__AIM OF THE TASK__: Wherever the word "agent" occurs in the listing, copy the whole line.

__EXERCISE INPUTS__:
------------------------------------

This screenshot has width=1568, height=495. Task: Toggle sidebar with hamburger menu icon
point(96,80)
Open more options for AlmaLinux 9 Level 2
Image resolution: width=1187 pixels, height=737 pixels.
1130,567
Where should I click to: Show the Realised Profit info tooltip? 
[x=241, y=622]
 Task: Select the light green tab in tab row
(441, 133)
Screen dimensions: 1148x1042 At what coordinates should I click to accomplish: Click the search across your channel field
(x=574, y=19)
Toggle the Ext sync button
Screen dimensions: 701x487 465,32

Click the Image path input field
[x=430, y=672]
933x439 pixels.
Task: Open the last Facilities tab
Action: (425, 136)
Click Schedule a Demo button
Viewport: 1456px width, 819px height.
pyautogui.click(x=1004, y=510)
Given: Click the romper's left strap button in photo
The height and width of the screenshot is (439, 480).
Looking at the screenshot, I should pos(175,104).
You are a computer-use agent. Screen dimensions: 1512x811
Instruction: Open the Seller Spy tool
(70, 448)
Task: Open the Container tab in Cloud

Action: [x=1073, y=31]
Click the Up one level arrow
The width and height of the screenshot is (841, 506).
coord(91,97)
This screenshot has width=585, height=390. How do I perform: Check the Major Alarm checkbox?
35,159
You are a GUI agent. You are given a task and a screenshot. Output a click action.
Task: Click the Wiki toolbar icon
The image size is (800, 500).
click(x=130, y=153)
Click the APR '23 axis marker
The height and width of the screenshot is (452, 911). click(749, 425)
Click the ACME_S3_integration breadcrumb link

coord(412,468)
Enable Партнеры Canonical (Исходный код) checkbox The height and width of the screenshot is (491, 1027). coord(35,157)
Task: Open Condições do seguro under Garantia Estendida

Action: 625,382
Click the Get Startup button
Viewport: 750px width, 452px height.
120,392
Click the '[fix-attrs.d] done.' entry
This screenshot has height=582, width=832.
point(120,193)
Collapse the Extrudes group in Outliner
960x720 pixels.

------------------------------------

__REPLY TO THE TASK__:
You are a computer-use agent. Screen dimensions: 1512x811
You are a GUI agent. You are given a task and a screenshot. Output a click action.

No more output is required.